Wednesday, February 05, 2014

Criticizing Human Rights Watch

Human Rights Watch has been a target for governments in Latin America and elsewhere for years--Hugo Chávez even had the director booted out of the country in 2008. An article in NACLA Report on the Americas now calls it essentially a puppet of the United States against leftist governments in Latin America.

To believe this, I need some evidence. The analysis, though, is weak. The argument is that if the United States violates human rights and HRW does not criticize them (or criticizes them adequately) then the human rights reports in Latin America should be ignored. The latter, though, does not follow logically from the former.

What's missing entirely is an examination of HRW's reports--especially for Venezuela--and showing how they are wrong. It's really not enough to call Michael Shifter an indirect tool of the CIA. There's lots of casting aspersions but virtually nothing on what HRW has actually published on Latin America. Here, for example, is HRW's 2013 report for Venezuela. It is definitely critical, but goes unmentioned in the article. If you could show how the report published untruths, then you have a good story. Mentioning how someone on the HRW board works for a bank is not so much.

Other parts are just hyperbolic:

HRW has taken its double standard to cartoonish heights throughout Latin America. At a 2009 NED Democracy Award Roundtable, José Miguel Vivanco described Cuba, not the United States, as “one of our countries in the hemisphere that is perhaps the one that has today the worst human-rights record in the region.” As evidence, he listed Cuba’s “long- and short-term detentions with no due process, physical abuse [and] surveillance”—as though these were not commonplace U.S. practices, even (ironically) at Guantánamo Bay.15 

It's not cartoonish to argue that Cuba has a worse human rights record than the United States, even taking Guantánamo into account.

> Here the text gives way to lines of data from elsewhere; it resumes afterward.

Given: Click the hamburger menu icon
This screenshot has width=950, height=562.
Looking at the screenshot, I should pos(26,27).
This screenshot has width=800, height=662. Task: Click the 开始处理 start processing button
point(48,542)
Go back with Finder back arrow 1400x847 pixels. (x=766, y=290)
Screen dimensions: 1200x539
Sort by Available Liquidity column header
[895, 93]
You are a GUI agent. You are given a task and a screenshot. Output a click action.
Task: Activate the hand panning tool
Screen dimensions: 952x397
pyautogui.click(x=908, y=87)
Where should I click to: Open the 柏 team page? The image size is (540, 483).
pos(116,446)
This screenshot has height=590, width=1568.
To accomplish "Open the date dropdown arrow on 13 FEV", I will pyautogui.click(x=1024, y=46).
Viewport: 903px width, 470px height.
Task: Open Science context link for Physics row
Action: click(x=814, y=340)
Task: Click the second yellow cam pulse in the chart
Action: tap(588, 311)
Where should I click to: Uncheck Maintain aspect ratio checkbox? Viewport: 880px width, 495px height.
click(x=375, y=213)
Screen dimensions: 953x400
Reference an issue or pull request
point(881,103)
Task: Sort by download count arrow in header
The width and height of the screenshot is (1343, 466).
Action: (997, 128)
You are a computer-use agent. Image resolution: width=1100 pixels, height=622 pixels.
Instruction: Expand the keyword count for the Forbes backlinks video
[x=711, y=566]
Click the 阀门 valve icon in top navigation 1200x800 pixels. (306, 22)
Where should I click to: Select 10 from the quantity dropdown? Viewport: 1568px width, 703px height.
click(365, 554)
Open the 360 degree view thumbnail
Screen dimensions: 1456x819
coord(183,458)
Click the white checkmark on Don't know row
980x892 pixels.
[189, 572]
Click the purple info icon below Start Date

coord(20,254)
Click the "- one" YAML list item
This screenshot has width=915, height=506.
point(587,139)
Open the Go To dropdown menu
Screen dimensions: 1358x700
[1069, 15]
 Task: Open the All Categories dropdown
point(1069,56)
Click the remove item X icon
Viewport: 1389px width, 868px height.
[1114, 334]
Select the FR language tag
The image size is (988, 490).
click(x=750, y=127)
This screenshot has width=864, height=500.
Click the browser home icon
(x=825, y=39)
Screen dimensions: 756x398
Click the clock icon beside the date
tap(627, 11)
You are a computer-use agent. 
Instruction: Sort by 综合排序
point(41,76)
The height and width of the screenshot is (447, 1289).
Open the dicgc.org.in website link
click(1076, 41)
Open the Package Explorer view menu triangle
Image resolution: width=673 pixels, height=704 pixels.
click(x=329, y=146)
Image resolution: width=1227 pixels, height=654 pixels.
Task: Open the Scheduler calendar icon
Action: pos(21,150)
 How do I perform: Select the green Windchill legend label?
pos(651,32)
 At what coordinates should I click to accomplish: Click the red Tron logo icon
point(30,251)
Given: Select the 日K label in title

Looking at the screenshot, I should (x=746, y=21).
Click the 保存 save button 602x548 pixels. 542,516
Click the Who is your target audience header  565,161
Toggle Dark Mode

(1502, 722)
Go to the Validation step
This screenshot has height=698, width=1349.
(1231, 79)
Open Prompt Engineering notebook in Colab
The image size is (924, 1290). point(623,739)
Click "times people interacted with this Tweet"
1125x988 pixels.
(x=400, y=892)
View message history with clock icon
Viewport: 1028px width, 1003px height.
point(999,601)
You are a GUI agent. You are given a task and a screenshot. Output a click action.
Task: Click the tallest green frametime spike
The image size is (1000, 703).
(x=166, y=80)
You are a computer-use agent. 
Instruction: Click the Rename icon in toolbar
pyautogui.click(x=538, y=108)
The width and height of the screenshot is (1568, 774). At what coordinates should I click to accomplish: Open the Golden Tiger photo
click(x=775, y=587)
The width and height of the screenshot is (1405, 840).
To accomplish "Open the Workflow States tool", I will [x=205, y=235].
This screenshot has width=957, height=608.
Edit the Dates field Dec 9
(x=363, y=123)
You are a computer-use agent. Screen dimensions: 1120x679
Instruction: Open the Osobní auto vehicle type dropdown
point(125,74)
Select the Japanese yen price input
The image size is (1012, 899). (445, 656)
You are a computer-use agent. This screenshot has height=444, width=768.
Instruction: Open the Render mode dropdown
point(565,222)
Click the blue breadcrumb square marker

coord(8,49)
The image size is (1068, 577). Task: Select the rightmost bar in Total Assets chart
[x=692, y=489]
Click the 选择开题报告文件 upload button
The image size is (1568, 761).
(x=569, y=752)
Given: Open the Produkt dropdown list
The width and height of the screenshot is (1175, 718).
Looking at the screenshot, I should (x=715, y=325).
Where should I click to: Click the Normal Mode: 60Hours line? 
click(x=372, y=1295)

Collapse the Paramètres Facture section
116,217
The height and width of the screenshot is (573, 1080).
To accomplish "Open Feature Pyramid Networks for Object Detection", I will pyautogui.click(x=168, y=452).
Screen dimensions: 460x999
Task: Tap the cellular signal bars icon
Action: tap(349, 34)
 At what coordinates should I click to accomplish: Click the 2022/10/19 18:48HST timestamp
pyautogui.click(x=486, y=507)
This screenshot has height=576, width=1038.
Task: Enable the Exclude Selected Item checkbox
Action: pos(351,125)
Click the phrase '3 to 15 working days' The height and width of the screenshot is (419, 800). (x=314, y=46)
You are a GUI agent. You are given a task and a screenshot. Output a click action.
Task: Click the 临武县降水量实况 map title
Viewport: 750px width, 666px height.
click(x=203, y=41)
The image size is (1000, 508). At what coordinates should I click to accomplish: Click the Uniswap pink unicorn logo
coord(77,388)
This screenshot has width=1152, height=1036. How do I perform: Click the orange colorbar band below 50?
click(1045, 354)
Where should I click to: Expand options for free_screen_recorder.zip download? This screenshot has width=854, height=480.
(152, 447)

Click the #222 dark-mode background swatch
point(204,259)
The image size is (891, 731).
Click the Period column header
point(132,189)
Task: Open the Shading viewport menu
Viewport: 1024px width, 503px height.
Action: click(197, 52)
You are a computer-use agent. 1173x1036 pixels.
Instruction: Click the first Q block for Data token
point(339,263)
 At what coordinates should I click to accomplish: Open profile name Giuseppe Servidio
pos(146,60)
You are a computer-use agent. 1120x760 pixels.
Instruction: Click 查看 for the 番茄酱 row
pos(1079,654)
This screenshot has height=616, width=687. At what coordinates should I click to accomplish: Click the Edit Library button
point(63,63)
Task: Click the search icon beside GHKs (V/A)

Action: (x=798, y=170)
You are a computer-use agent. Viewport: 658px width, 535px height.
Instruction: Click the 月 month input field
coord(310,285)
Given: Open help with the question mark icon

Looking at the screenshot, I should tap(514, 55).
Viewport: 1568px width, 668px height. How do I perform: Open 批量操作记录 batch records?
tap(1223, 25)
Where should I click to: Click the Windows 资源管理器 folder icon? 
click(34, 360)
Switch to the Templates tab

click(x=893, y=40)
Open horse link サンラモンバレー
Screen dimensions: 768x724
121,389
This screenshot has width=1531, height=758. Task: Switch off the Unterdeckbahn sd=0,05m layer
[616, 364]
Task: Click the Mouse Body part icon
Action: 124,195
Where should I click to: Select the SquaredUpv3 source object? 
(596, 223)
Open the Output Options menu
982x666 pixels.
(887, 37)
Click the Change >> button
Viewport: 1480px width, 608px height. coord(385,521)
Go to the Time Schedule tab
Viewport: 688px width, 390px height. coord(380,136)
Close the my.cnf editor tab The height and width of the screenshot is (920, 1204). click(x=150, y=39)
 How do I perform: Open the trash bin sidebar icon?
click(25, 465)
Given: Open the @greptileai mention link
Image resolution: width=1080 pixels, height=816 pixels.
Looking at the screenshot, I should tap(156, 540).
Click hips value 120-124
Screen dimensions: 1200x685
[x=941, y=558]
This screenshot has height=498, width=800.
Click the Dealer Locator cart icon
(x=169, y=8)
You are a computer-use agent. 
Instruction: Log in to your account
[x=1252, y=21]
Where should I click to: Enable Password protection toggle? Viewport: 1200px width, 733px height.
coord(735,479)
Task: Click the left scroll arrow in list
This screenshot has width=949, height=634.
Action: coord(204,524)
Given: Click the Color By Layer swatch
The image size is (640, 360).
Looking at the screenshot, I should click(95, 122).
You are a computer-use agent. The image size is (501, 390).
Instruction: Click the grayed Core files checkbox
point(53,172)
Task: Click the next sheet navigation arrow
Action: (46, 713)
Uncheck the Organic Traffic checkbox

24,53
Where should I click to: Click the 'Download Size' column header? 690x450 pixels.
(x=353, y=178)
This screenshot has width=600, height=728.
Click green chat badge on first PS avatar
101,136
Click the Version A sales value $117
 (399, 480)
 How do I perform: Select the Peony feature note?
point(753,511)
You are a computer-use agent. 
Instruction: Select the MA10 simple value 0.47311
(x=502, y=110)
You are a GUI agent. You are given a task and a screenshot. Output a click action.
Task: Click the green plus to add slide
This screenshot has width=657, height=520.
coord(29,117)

Here is the latest HRW report on Cuba, which includes a lot more than just detentions--which part of it is false? For the U.S., we do need to discuss and condemn treatment of all kinds of people, especially immigrants, but this has nothing to do with Cuba. And the U.S., for all its faults and repressive practices, is not worse than Cuba.

In sum, what I'd like to see is an article showing not where HRW's directors used to work, but precisely how their reports are factually wrong. If that can be shown, then they're in deep trouble. But I don't see that here.

7 comments:

Anonymous,  6:14 PM  

I have for some time been trying to authenticate any single case in which a Cuban judge has found an accused person not guilty after police laid charges.

I found one case, fifteen years ago.

This is the real reason that one can say that Cuba is a police state.

Miguelzo,  12:53 AM  

Incredible that you would deny that board members' backgrounds would not severely influence the organization's work. Also revealing that you decided to invoke the former banker role as an example rather than the CIA goon. Perhaps Mr. Bhatt could have spent more words dissecting their reports, but state propaganda is rather dull and policymakers/media only focus on the sound bytes anyway.

Josephus 9:35 PM  

"[T]he U.S., for all its faults and repressive practices, is not worse than Cuba."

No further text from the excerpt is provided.